Leadership: The China Purge

Archives

:

January 19, 2024: China recently purged or removed from their positions over a dozen senior officers of the army, navy, and air force. The government conducted an inspection of the forces the purged officers commanded and found numerous deficiencies. Ships, combat vehicles, aircraft and ballistic missiles listed as available for use, were not. Maintenance was neglected to the point that systems became ineffective. For example, liquid fuel ballistic missiles had their fuel replaced with water. Missile silos were poorly constructed and unusable. Aircraft were grounded because maintenance was neglected. Warships were similarly unable to leave port because they lacked sufficient maintenance to operate at sea. Army units had similar problems with combat vehicles and artillery systems.
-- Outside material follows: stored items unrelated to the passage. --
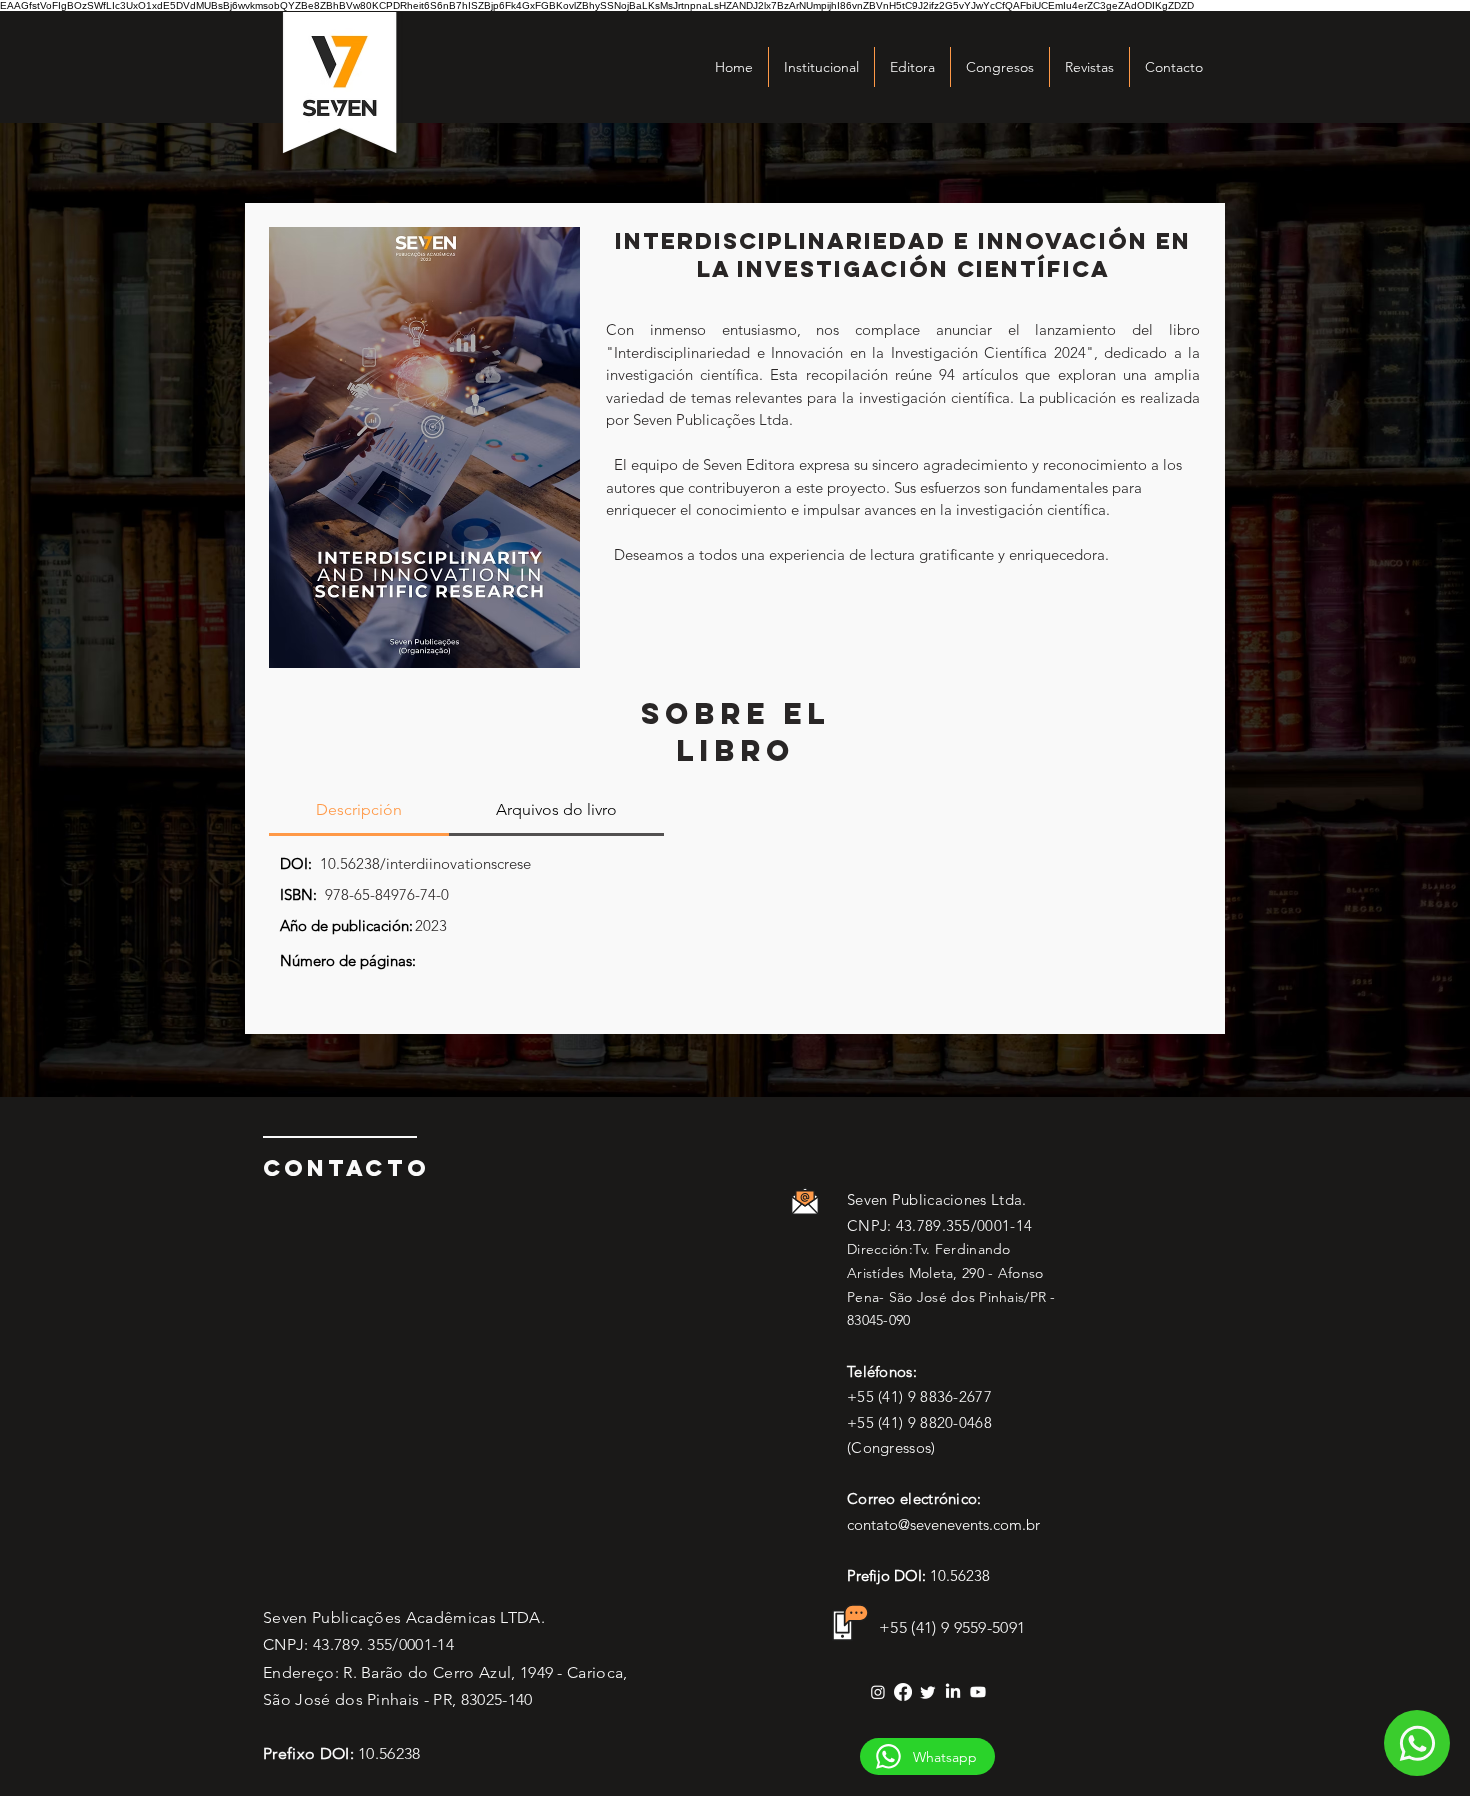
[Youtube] (978, 1692)
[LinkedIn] (953, 1692)
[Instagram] (878, 1692)
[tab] (359, 811)
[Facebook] (903, 1692)
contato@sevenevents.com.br (943, 1524)
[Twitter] (928, 1692)
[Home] (1417, 1743)
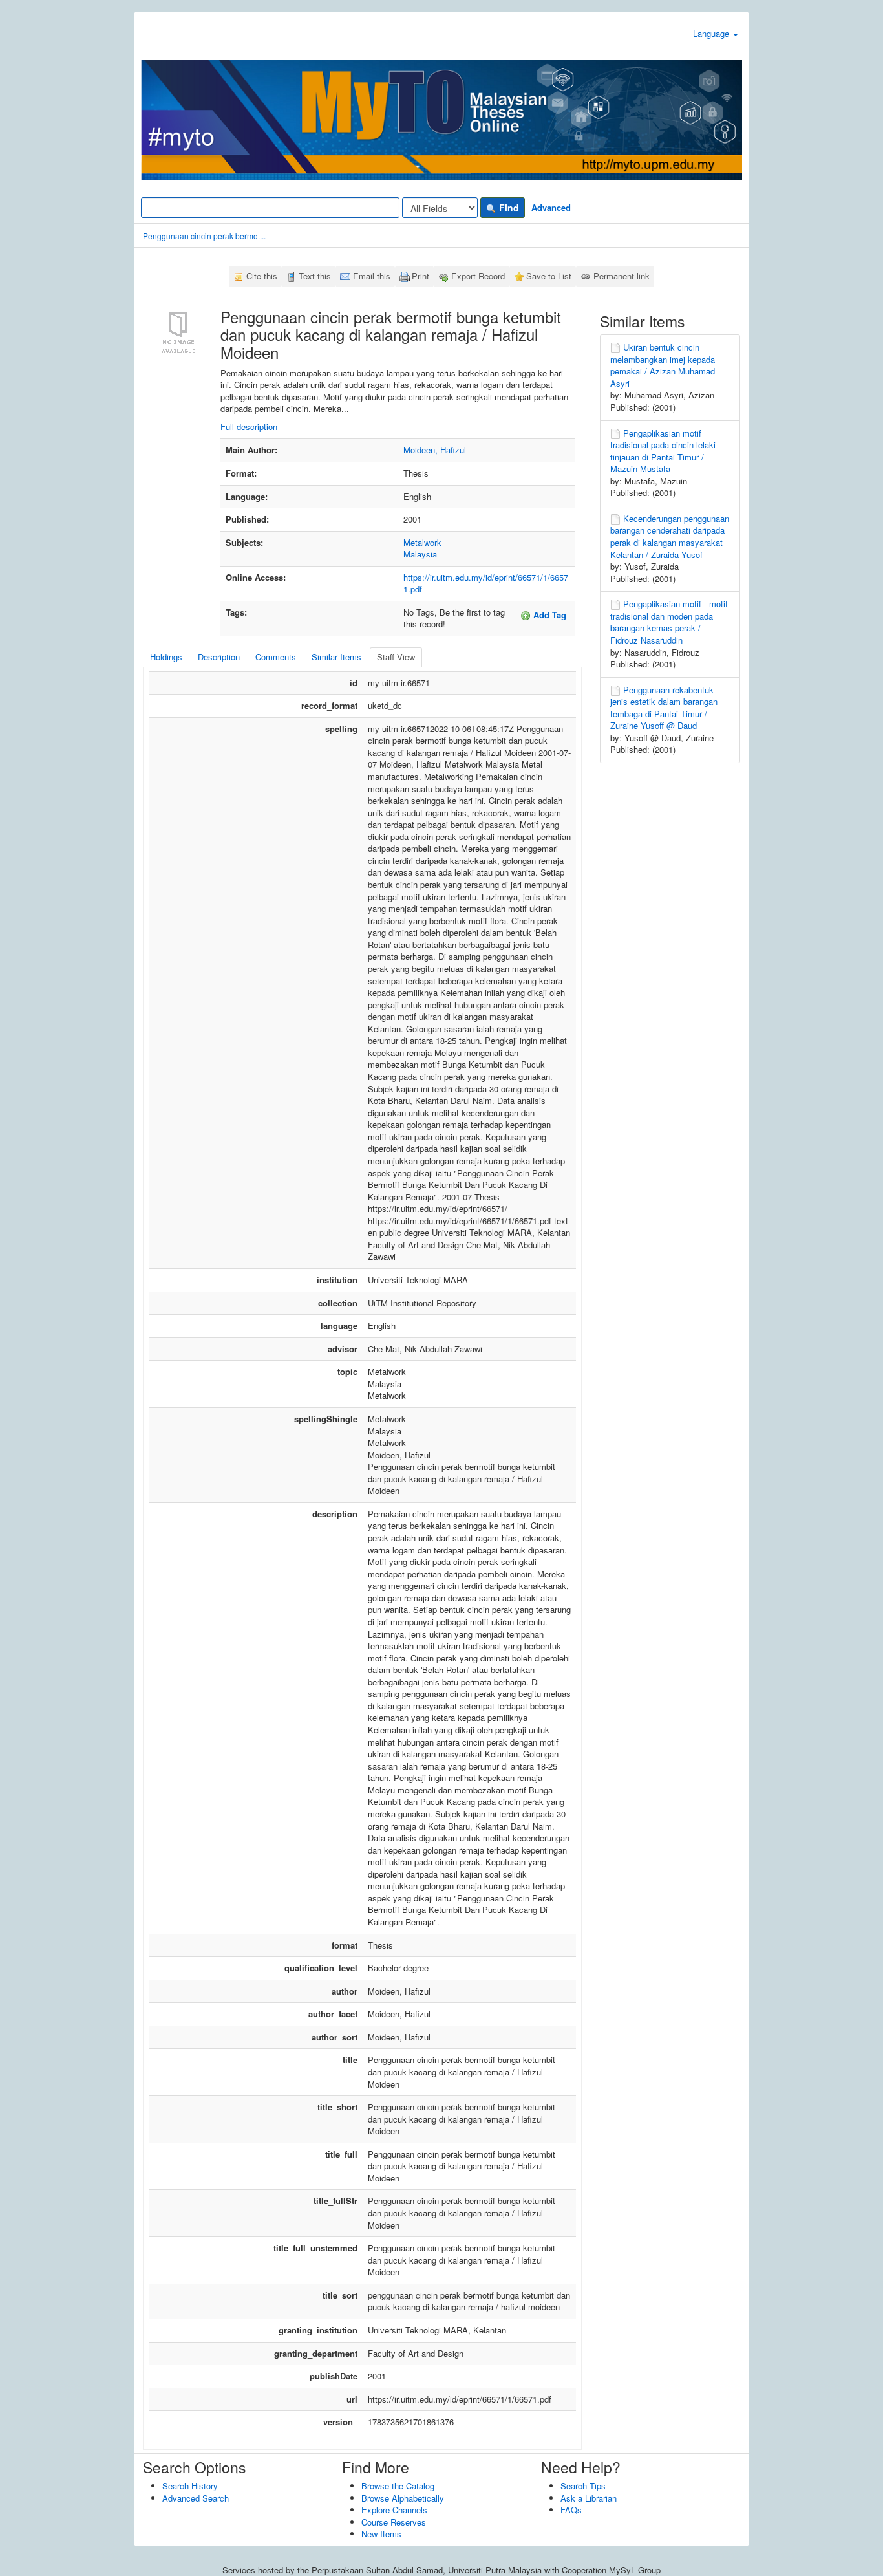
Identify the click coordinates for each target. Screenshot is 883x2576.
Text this (315, 276)
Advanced (551, 207)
There were exceptions, but not enough to provide the number of operable ships, heavy weapons, and aircraft the military thought were available. Corruption in the Chinese military is an ancient tradition, going back thousands of years and based on the belief that no one would attack such a large state as China. At the same time, China rarely undertook major military campaigns because China was already huge and there were no areas worth having that needed conquering. The most common conflicts were civil wars between factions that were equally unprepared. In the 1930s Japan attacked a disorganized and divided China but were only able to capture and hold onto portions of China. At the end of World War II most of the Japanese army was still in China, kept busy occupying and policing portions of China they had taken control of. Most of these troops were captured by Russian forces at the end of the war, and most of the rest voluntarily moved to ports to be repatriated to Japan, although American troops occupied southern Korea and added those Japanese garrison troops to their relatively small number of Japanese prisoners of war. Most Japanese troops the Americans encountered in the Pacific died making suicidal attacks against the heavily armed and resolute Americans forces. Few Japanese soldiers surrendered because that was seen as disgraceful.
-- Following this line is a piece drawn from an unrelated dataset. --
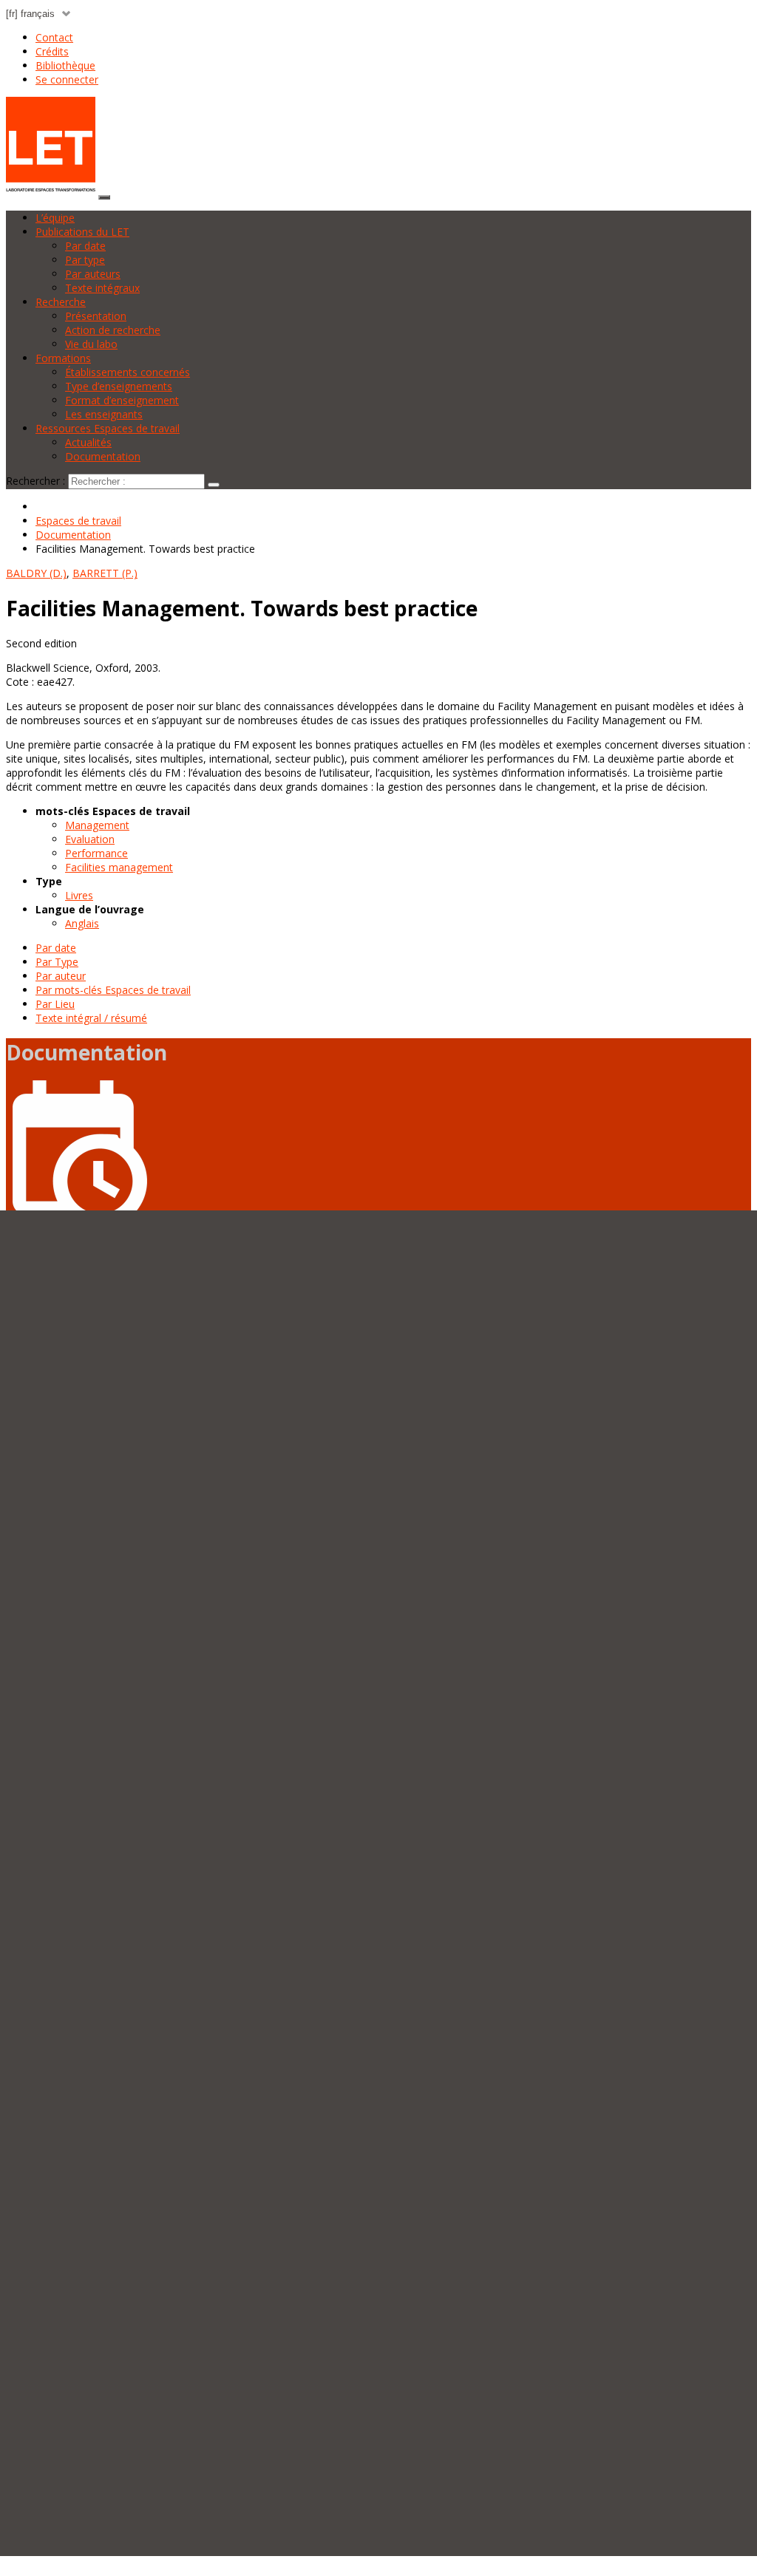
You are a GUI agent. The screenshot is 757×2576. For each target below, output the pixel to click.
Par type (85, 260)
Both China and Japan reformed their armed forces after World War II. Japan adopted a new constitution that prohibited armed forces capable of offensive operations. China demobilized most of their huge army and sought to modernize the remaining soldiers. This modernization is still underway because of the many wrong turns the modernization effort took. Some of the problems were related to corruption, which increased as the Chinese economy finally began to rapidly grow in the 1980s and produced enough government income for more money to spend on, or steal from, the military. Every Chinese leader since has tried somewhat to a fair amount to deal with than, and current leader Xi Jinping is trying more than most. So far he has encountered more problems than he can deal with effectively. Xi is not giving up and moving forward to do what has rarely been done in peacetime China.